Vanessa Platt, who graduated from the School of English, Communication and Philosophy recently, was named as the winner of the Literature category in the 2013 Undergraduate Awards for her paper 'This is the land of dreamings, a land of wide horizons and secret places. The first people, our ancestors, created this country and the culture that binds us to it.' (Hetty Perkins, Eastern Arrernte Nation)
Her work examined the response of two Western narratives to the historical 'discovery' or creation of an unsettled Australia, and how these fictional works engage with the Aboriginal Dreamtime to de-construct the colonial myth of an untouched land, which she submitted as part of her undergraduate degree.
As a winner, Vanessa will have her paper publicised in an international academic journal and has been invited to attend the Undergraduate Awards Summit, taking place in Dublin in November, where she will also receive a medal.

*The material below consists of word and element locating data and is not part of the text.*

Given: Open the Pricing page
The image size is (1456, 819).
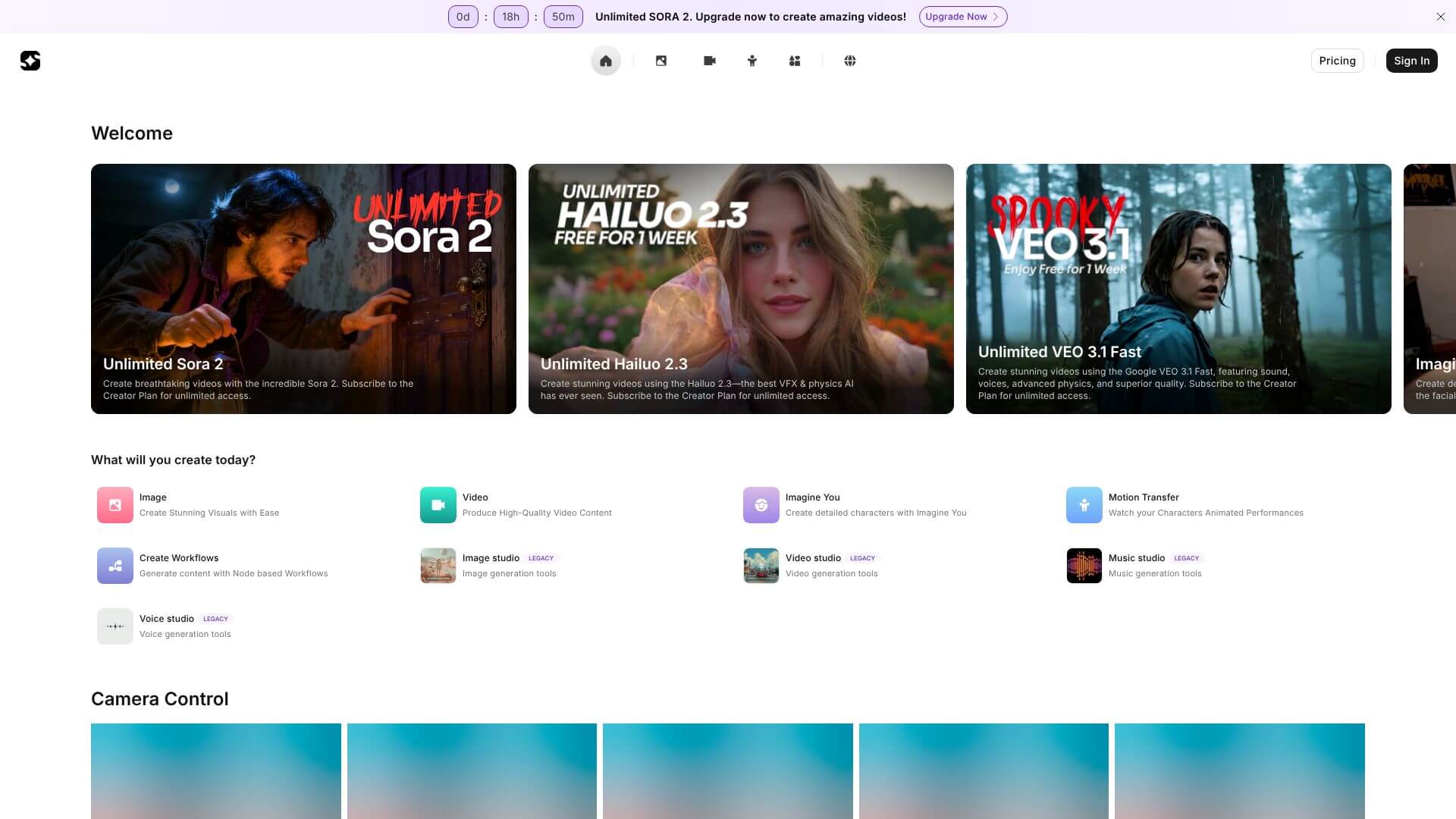Looking at the screenshot, I should (x=1336, y=61).
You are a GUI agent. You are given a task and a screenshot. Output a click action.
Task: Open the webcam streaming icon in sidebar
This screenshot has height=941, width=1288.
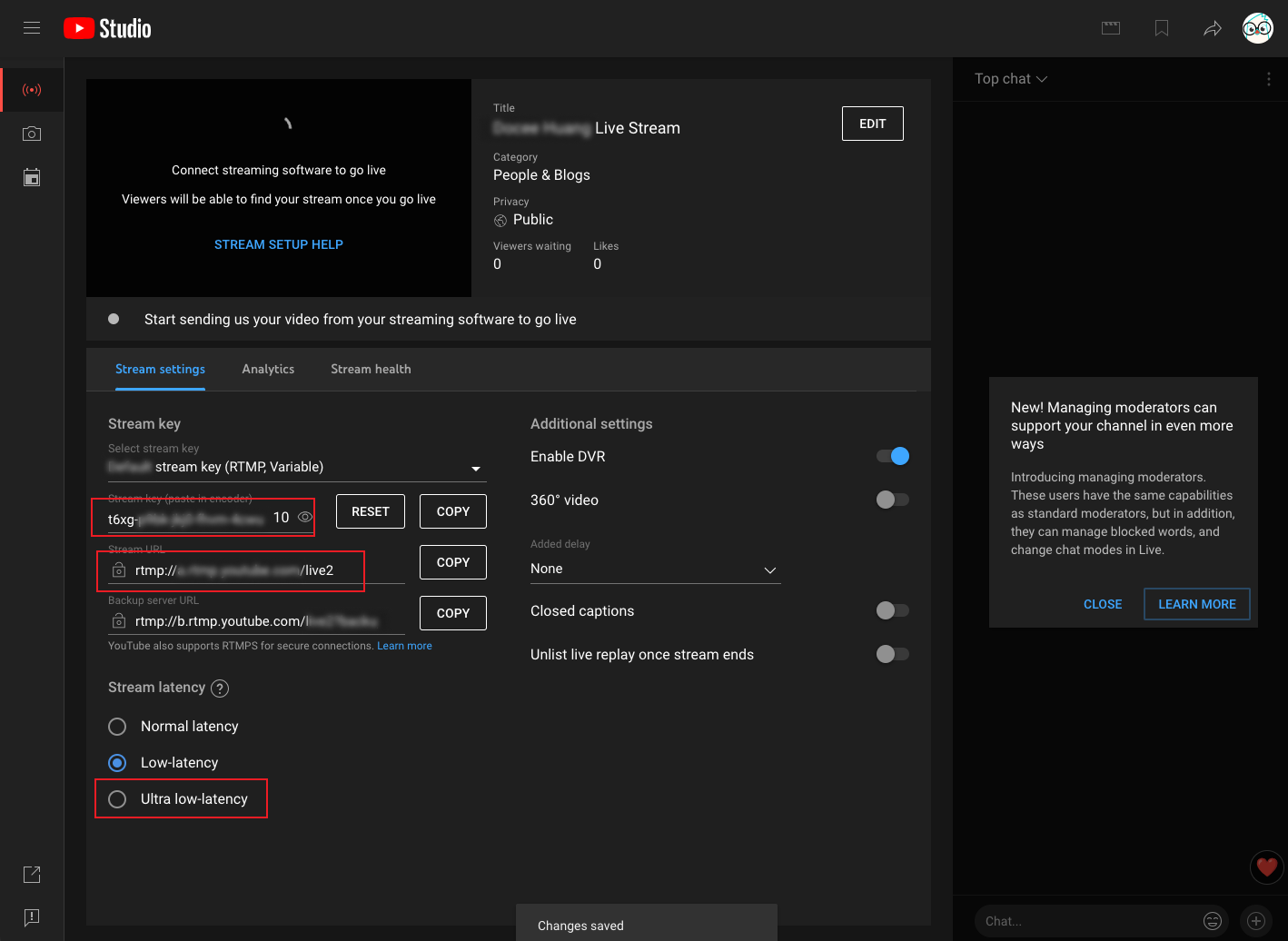(x=32, y=134)

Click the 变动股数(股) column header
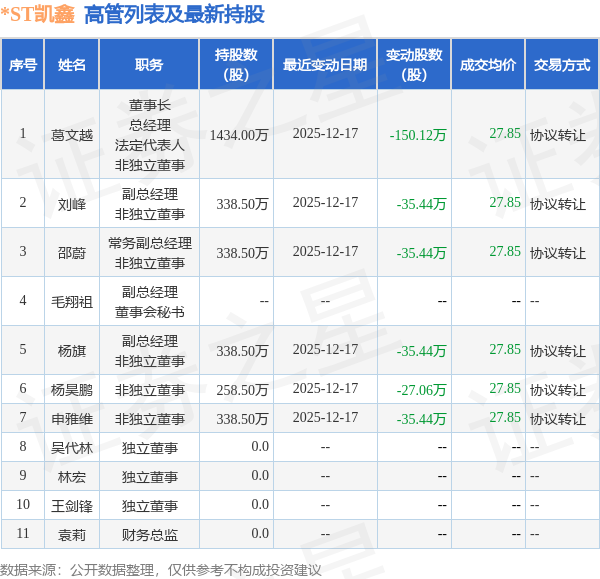point(414,64)
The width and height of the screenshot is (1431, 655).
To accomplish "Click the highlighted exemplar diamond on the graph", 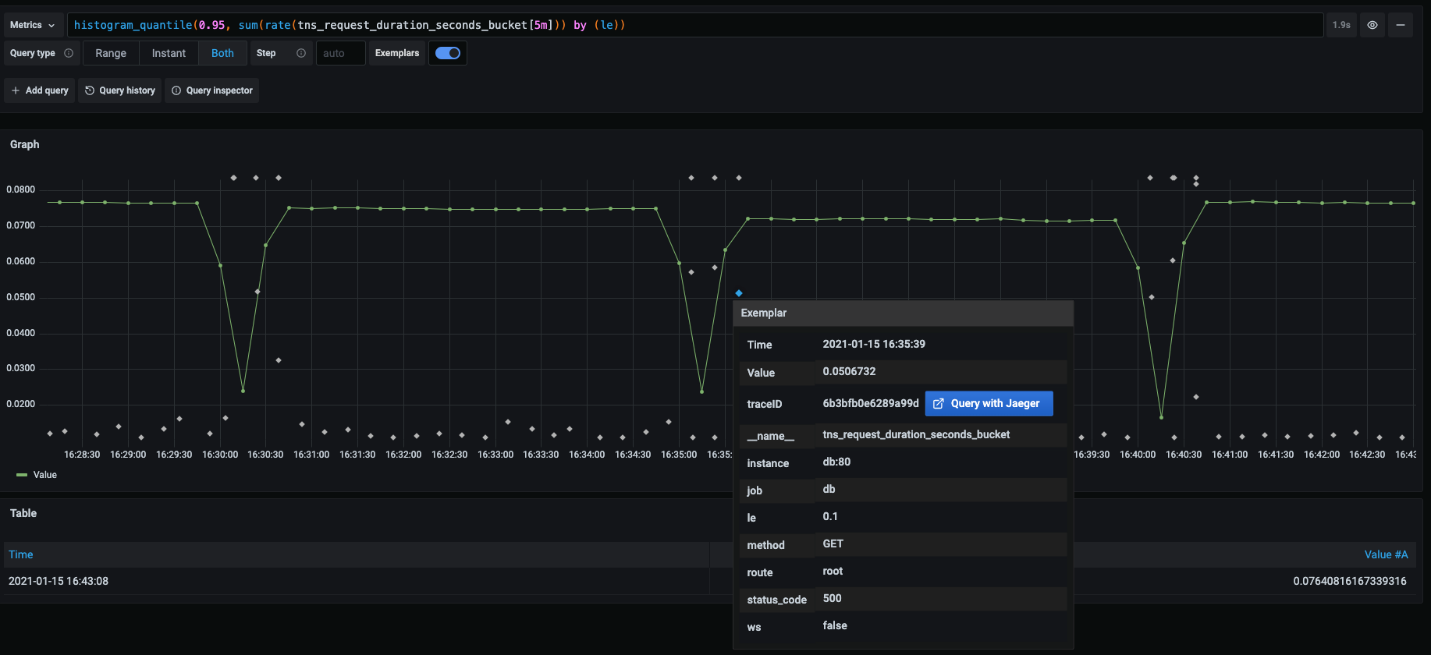I will (738, 292).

Two further Cardiff students were highly commended by the award judges: Fiona Cumberland in the International Politics category and Sara Cuputo in the Historical Studies category.
This recognises Vanessa, Fiona and Sara as within the top 10% of their fields, in competition with students of top tier universities across the globe including Harvard, Princeton, Oxford, Caltech, St Andrews, and Trinity College Dublin.
Vanessa said: "I am absolutely delighted and amazed to have won this award. Considering the particular essay which won, I am also excited: the location of Aboriginal traditions in post-colonial Australia is a subject that I have been fascinated by for years, and it raises issues that still need attention today, since amazing Aboriginal traditions are sadly under pressure to survive. It was a title I composed myself, and if what I have written makes even one person think, I would be thrilled.
"I couldn't have written anything without the work of sisters Hetti and Rachel Perkins, Paul Carter, Kate Grenville, and the late Patrick White and Bruce Chatwin. Professor Radhika Mohanram was a great help and encouragement, sending me away to improve my title when I came to her with a first draft, and generally running a fantastic module at a fantastic University. It has been a joy to study at Cardiff, from beginning to end."
The Undergraduate Awards is a prestigious and international academic awards programme, which is wholly pan-discipline. It aims to celebrate and support the world's brightest and most innovative undergraduate students by recognising their best coursework and projects.
Academics from around the world are headhunted each year to assess the entries to the Undergraduate Awards programme. Students are chosen for their innovative approach to their subject area – creating world-class research to tackle some of the world's toughest challenges.